Even if you want to have the original statement the way you want it, i.e. a positive assertion of absurdity “this shape is a square triangle”, you would be the same person making it and simultaneously claiming its unreality and absurdity. For you are the one that was defending the simultaneous accuracy of both statements. Now you are pretending the original absurdity was uttered by someone else.

The statement “this shape is not a square triangle” is as absurd as the statement “this shape is a square triangle”, because you are theorizing with an absurdity as an integral part of the statement of the theory (by giving that unreal thing a conventional reality to make the sentence appear semantically valid). Whether you say “is” or “is not” doesnt make the statement meaningless, it is the use of an absurdity in one side of the equation that makes the whole sentence meaningless.

Thus it turns out you are making mutually contradicting statements (by even pretending that it is truly possible to define something real by excluding from it a void - like attempting to take-away/subtract a non-number from a number, or vice versa).
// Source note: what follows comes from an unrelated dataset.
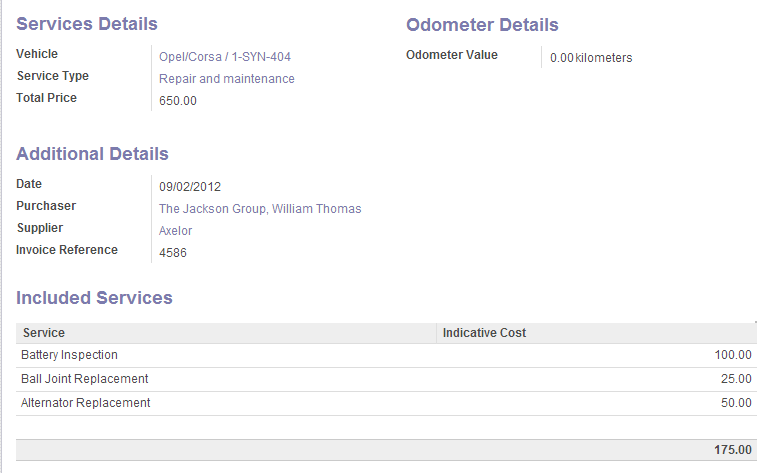Select the Battery Inspection service row
The width and height of the screenshot is (773, 473).
pyautogui.click(x=70, y=355)
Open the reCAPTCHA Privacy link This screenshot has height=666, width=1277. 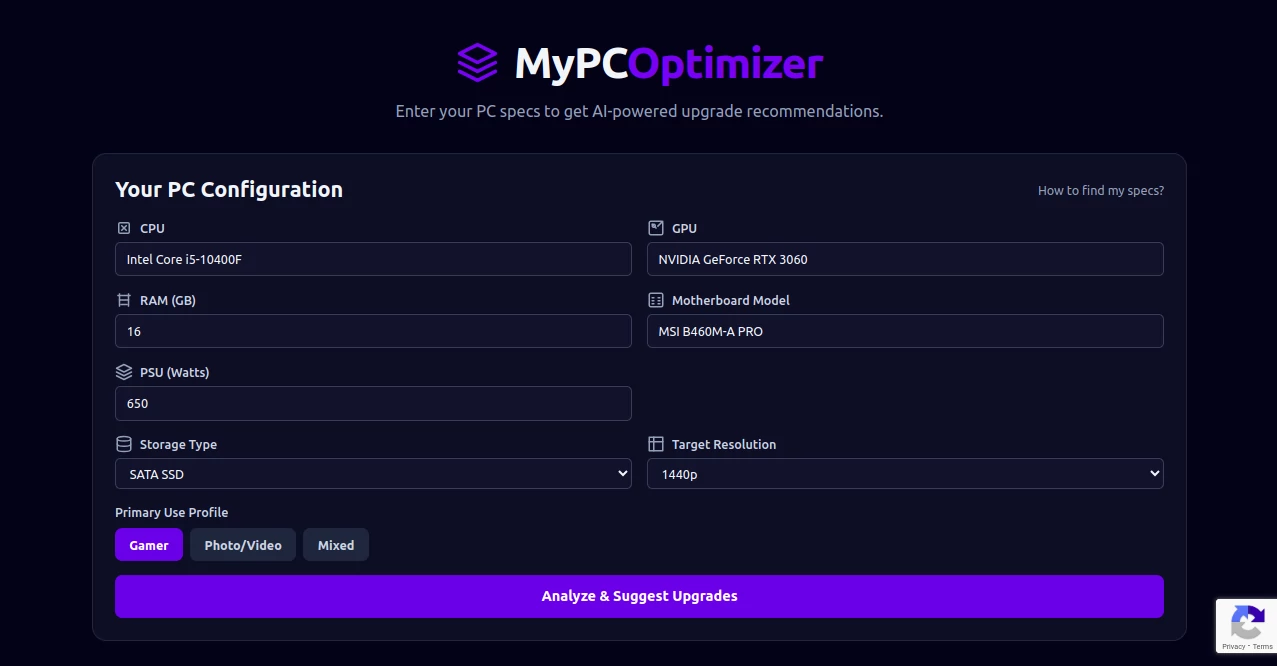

In an excel spreadsheet, put in a formula where you reference cells in other worksheets within the same workbook, then delete the sheets that the formula is trying to refer to, and see whether you get a referential integrity error or not. Try convincing Excel that it must not report any error (and still process the rest of the formula as if the missing reference never existed in the first place) when you delete the reference cells that you originally relied on as being real when you wrote the formula. Or better yet, in the formula try to refer to a non-existing cell and see if the formula works, such as A1=B1-(imaginary cell).